Parser without recovery
The first version of the parser is very easy to write. We will need the following imports:
{-# LANGUAGE FlexibleContexts #-}
{-# LANGUAGE TypeFamilies #-}
module Main (main) where
import Control.Applicative (empty)
import Control.Monad (void)
import Control.Monad.Combinators.Expr
import Data.Scientific (toRealFloat)
import Data.Void
import Text.Megaparsec
import Text.Megaparsec.Char
import qualified Text.Megaparsec.Char.Lexer as L
To represent AST of our language we will use these definitions:
type Program = [Equation]
data Equation = Equation String Expr
deriving (Eq, Show)
data Expr
= Value Double
| Reference String
| Negation Expr
| Sum Expr Expr
| Subtraction Expr Expr
| Multiplication Expr Expr
| Division Expr Expr
deriving (Eq, Show)
A program in our language is collection of equations, where every equation gives a name to an expression which in turn can be simply a number, reference to other equation, or some math involving those things.

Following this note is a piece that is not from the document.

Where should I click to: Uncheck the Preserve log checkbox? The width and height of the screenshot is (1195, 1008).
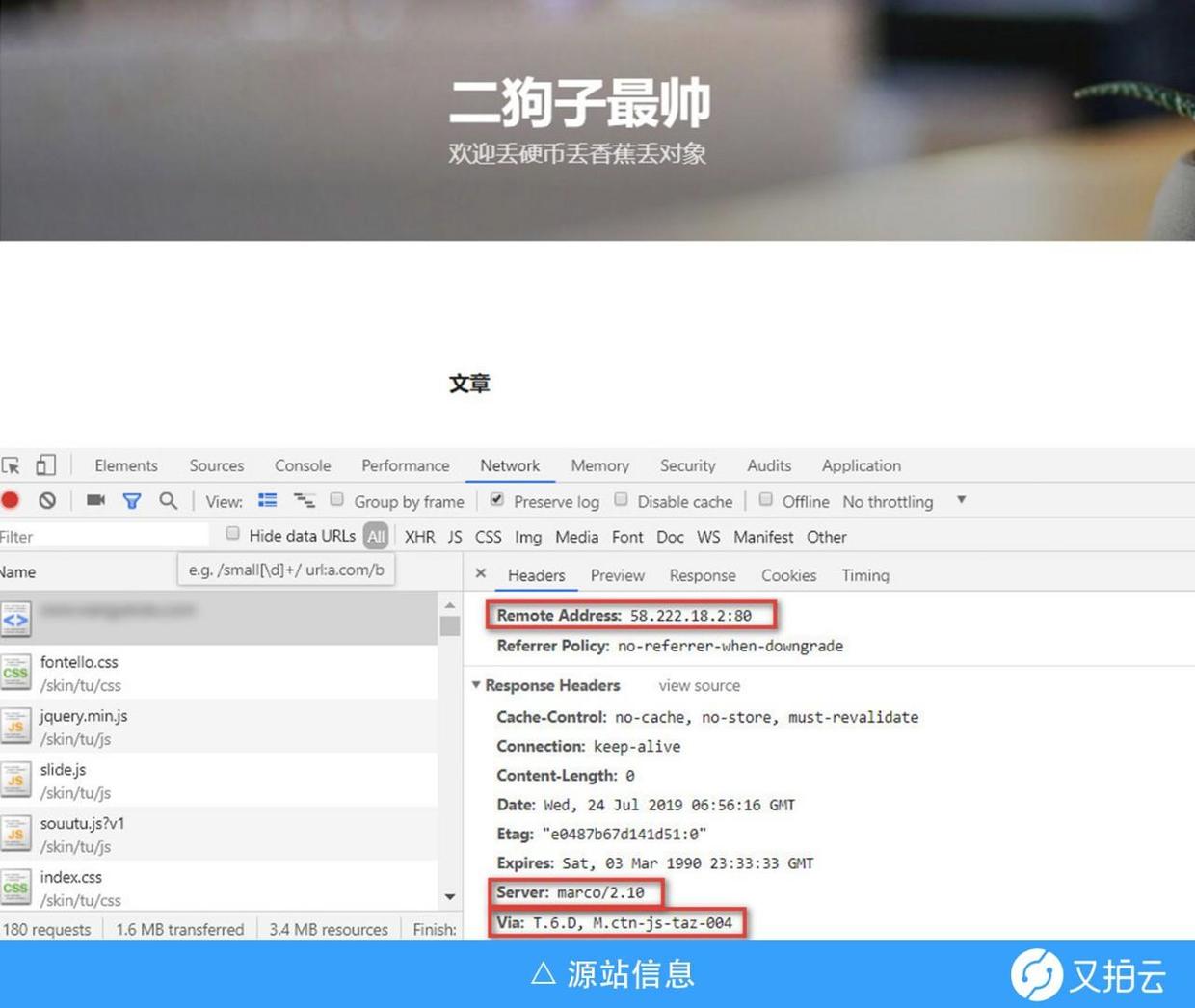(x=497, y=499)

We parse input stream in the form of a String
and we don’t need custom
error messages, so we’ll use the following definition of Parser
:
type Parser = Parsec Void String
As usual, the first thing that we need to handle is white space. We will have two space-consuming parsers:
-
scn
—consumes newlines and white space in general. We will use it for white space between equations, which will start with a newline (since equations are newline-delimited). -
sc
—this does not consume newlines and is used to define lexemes, i.e. things that automatically eat white space after them.
Here is what I’ve got:
lineComment :: Parser ()
lineComment = L.skipLineComment "#"
scn :: Parser ()
scn = L.space space1 lineComment empty
sc :: Parser ()
sc = L.space (void $ takeWhile1P Nothing f) lineComment empty
where
f x = x == ' ' || x == '\t'
lexeme :: Parser a -> Parser a
lexeme = L.lexeme sc
symbol :: String -> Parser String
symbol = L.symbol sc
Consult Haddocks for description of L.space
, L.lexeme
, and L.symbol
.
In short, L.space
is a helper to quickly put together a general-purpose
space-consuming parser. We will follow this strategy: assume no white space
before lexemes and consume all white space after lexemes. There may be some
white space before the first lexeme, but that will be dealt with specially,
see below.
We also need a parser for equation names (x
, y
, and result
in the
first example). Like in many other programming languages, we will accept
alpha-numeric sequences that do not start with a number:
name :: Parser String
name = lexeme ((:) <$> letterChar <*> many alphaNumChar) <?> "name"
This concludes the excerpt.